Шрифт:
Интервал:
Закладка:
Профессор посмотрел на директора, директор — на профессора, а потом оба уставились на меня.
— Ну, и что тут такого? — попытался я спасти реноме своей интуиции. — Барбинель хотел, чтобы Иисус дожил до ста двадцати. В Иудее так принято.
— Чепуха, — сказал профессор Диксон. — Такая альтернатива не может существовать.
— Могу я в этом убедиться? — спросил я. — Иначе моя интуиция не даст мне покоя, и я буду страдать бессонницей.
Директор кивнул и повернулся ко мне спиной. Он был явно разочарован в моих мыслительных способностях. Мне было все равно. Вы знаете, что такое зуд исследователя? Уверяю вас, он куда сильнее любой интуиции!
Я умылся холодной водой и съел некошерный американский завтрак. Окончательно умертвив этой процедурой всякую интуицию, я уселся, с разрешения профессора Диксона, в кресло оператора и вышел в созданную Барбинелем альтернативу, передвинувшись по шкале времени почти на два тысячелетия. Я и без интуиции знал уже, где искать этого авантюриста.
Весной 5755 года Всемирный конгресс исследователей Торы собрался в Женеве. Отель стоял на самом берегу озера, и почетные гости с раннего утра вышли на большой балкон, опоясывающий здание на уровне десятого этажа, чтобы полюбоваться на удивительной красоты восход.
— Пожалуй, я не пойду на сегодняшнее заседание, — сказал рави Баркан из Рош-Пины рави Сергию, приехавшему на конгресс из далекого Хабаровска. — Опять будут рассуждать о том, что случилось бы, если… А я не любитель таких игр. Кстати, у вас в Хабаровске есть протестантская синагога?
— Есть, — оглаживая бороду, ответствовал рави Сергий, — а также две католических. А на заседание, уважаемый ребе, я бы тебе порекомендовал пойти.
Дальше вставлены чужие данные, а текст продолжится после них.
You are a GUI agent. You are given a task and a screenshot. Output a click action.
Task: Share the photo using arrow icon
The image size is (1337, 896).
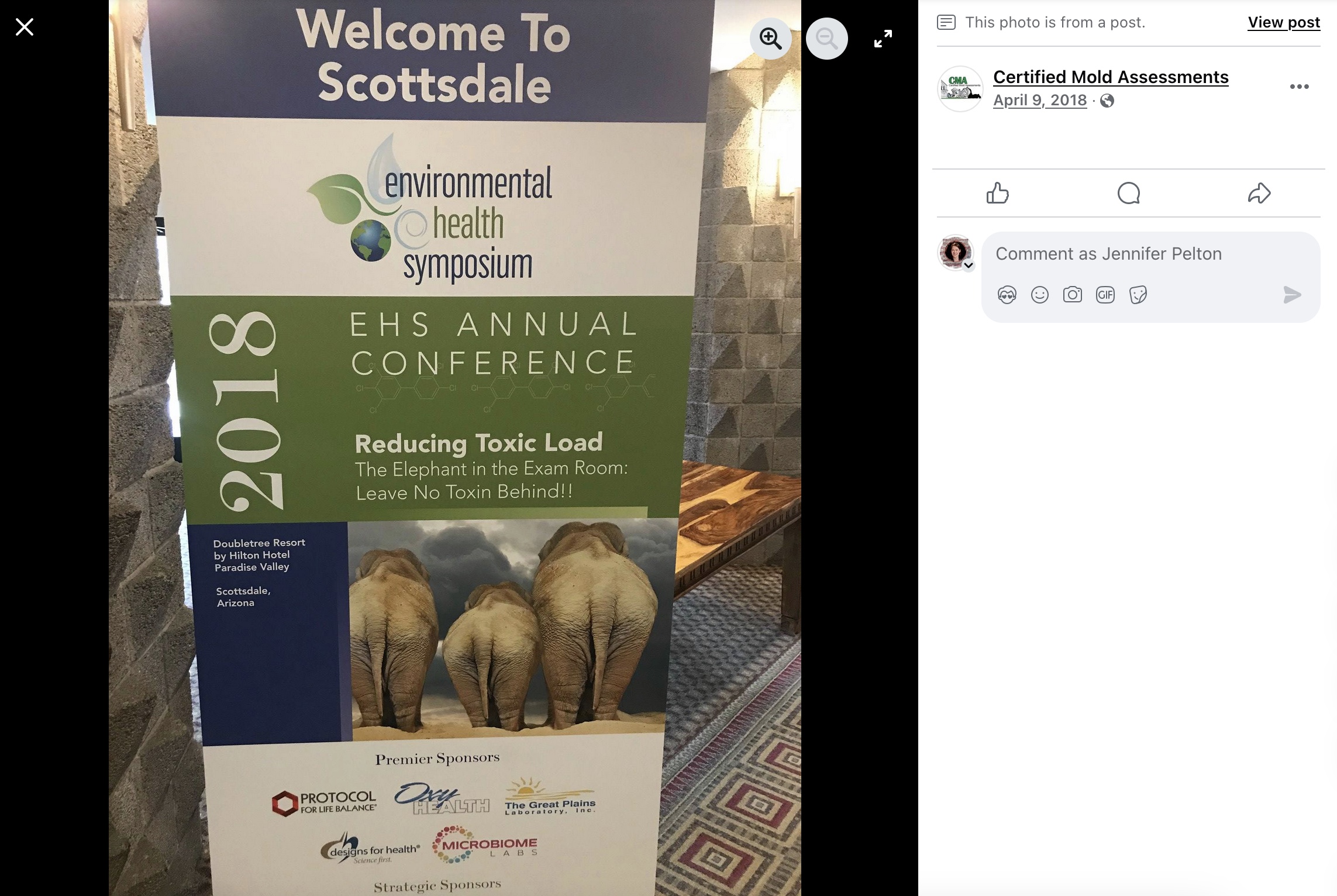tap(1259, 193)
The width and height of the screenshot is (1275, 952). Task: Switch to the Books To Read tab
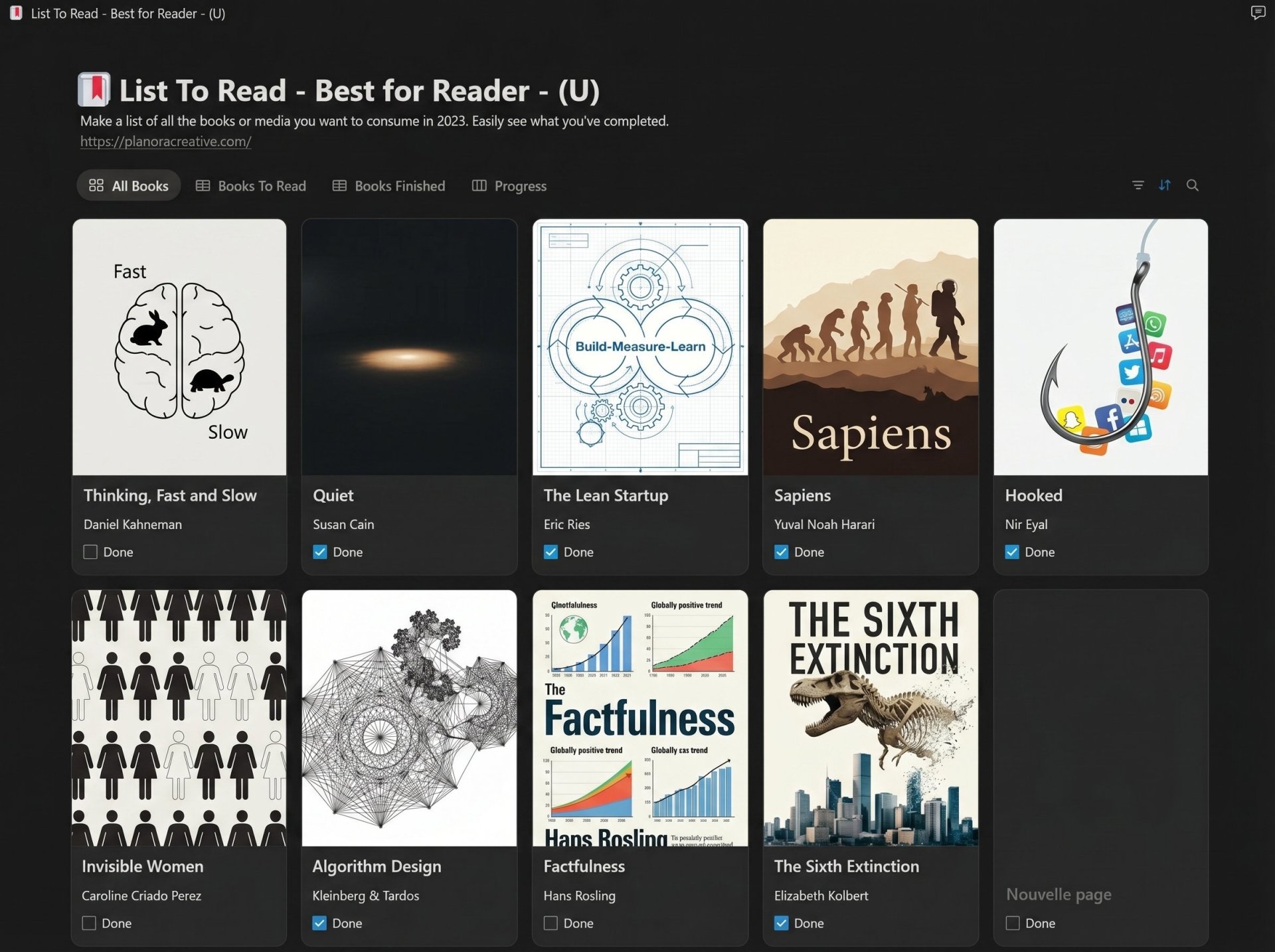pos(251,186)
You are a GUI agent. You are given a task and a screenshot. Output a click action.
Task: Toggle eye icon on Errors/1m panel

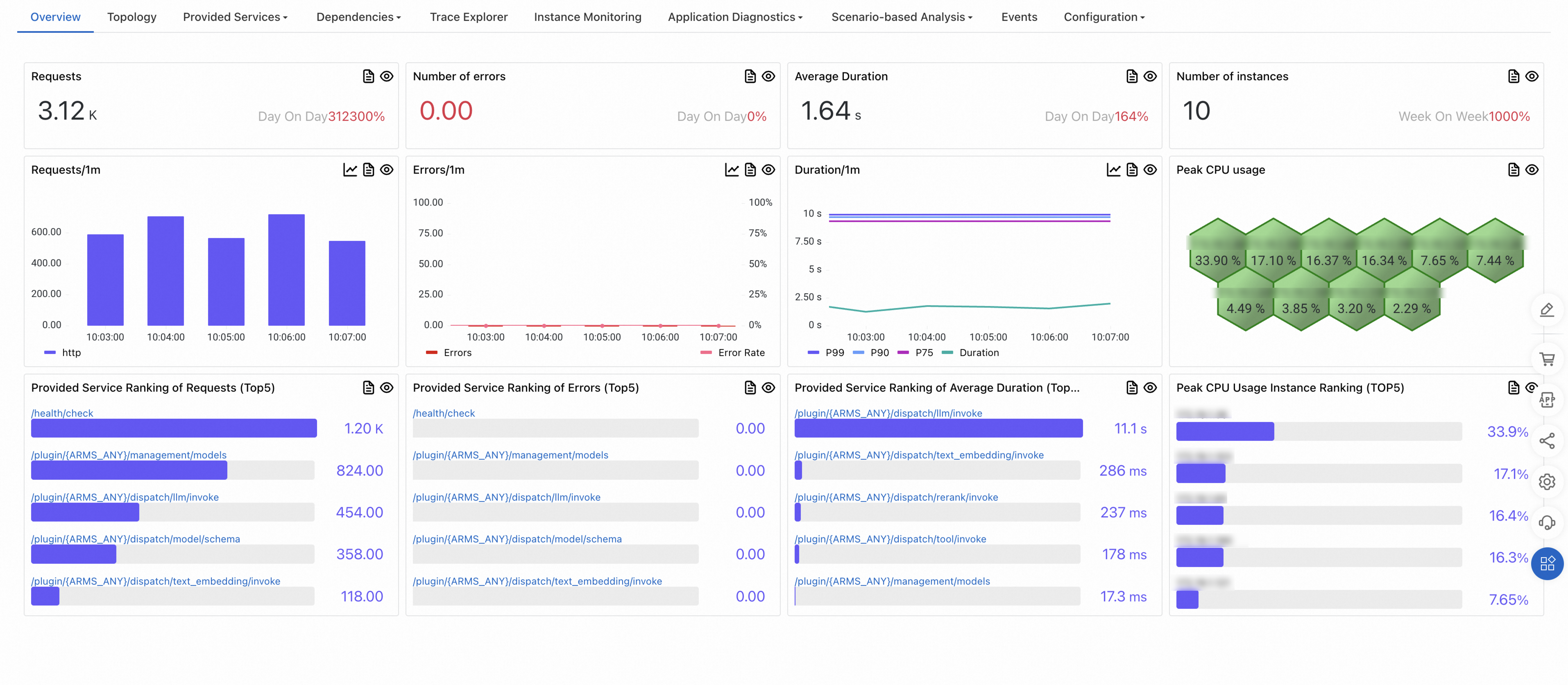tap(768, 170)
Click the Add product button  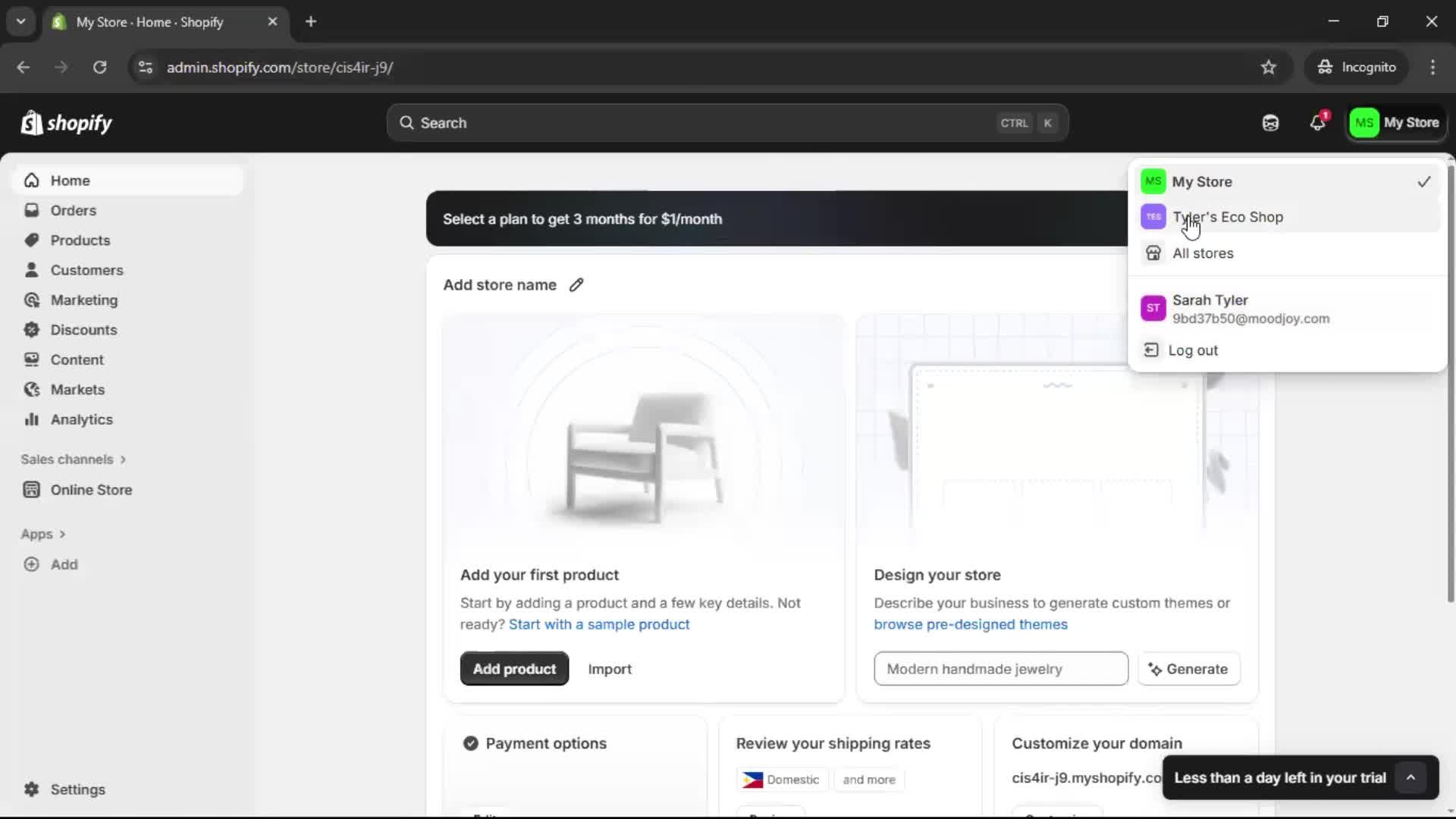(x=514, y=668)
Будет докладывать этот американец по фамилии Барбинель.
— Нет, — отказался рави Баркан. — Лжемессии меня не интересуют.
Потом все отправились помолиться в Большую женевскую синагогу, самую красивую в Европе. Некоторые, правда, считали, что Парижская синагога не только больше, но и величественнее, особенно впечатляли гигантские семисвечники, видимые с противоположного конца города. Но рави Баркан считал этот гигантизм излишеством, он любил свой бейт-кнесет в маленькой Рош-Пине, уютный и такой близкий к Творцу. Синагоги Европы его подавляли, а американские, построенные в модерновом стиле, наводили уныние.
Помолившись, рави Баркан вернулся в номер и включил телевизор. Слушать Барбинеля он не желал из принципа.
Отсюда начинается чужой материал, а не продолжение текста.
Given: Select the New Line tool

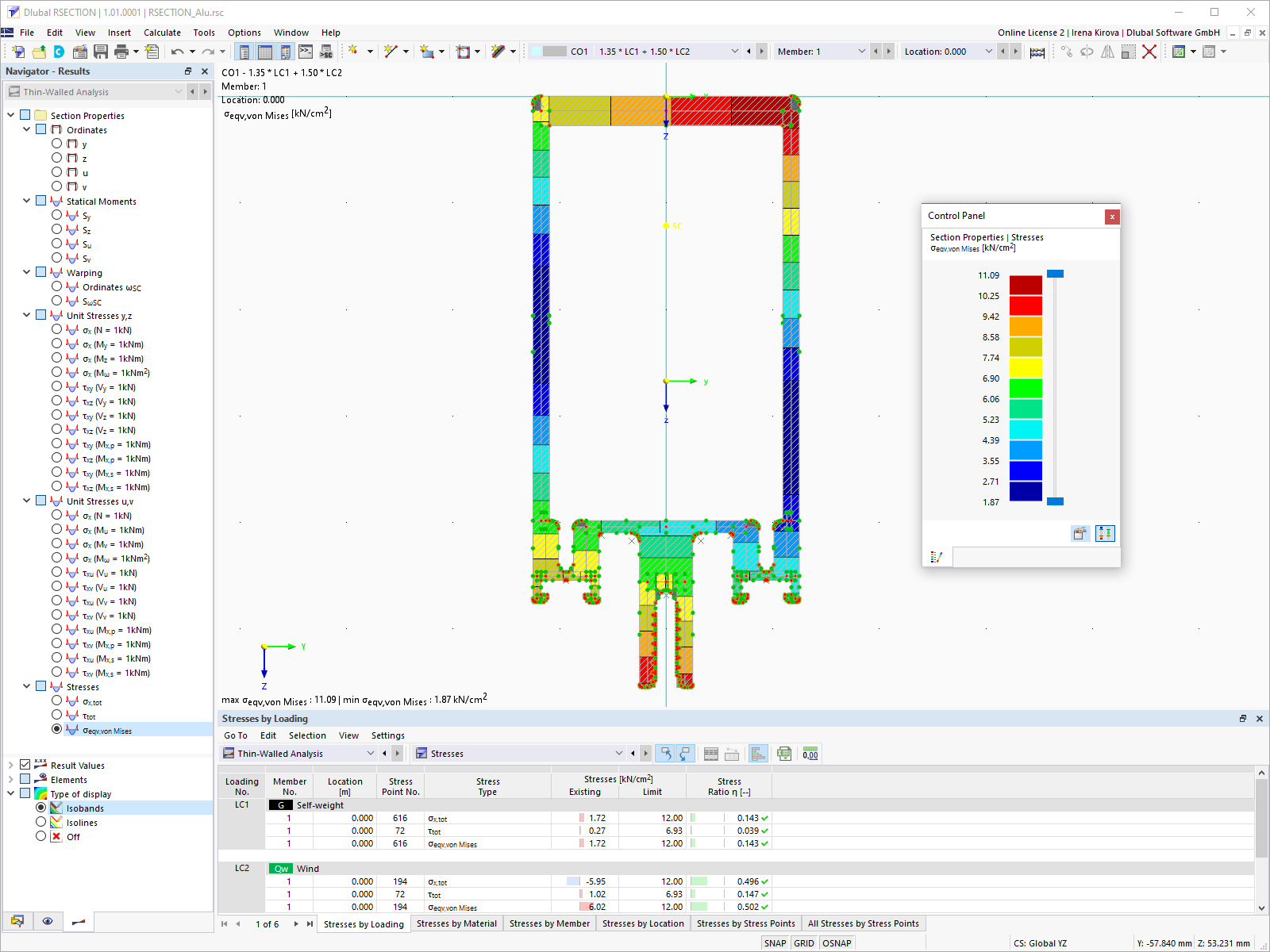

В «Новостях» из Москвы показывали Главного раввина России Ивана Володыкина. Батюшка в очередной раз обращался к народу, разъясняя ему детали последнего Указа президента Ельцина.
— Творец, — говорил батюшка, — дал нам шестьсот тринадцать заповедей не для того, чтобы мы позволяли себе нарушать их. Ибо страшен будет гнев Всевышнего. Телевидение есть высший дар Создателя, окно в Его мир, и потому славен должен быть президент, постановивший не передавать телевидение в частные руки. Творец один, и голос у него один.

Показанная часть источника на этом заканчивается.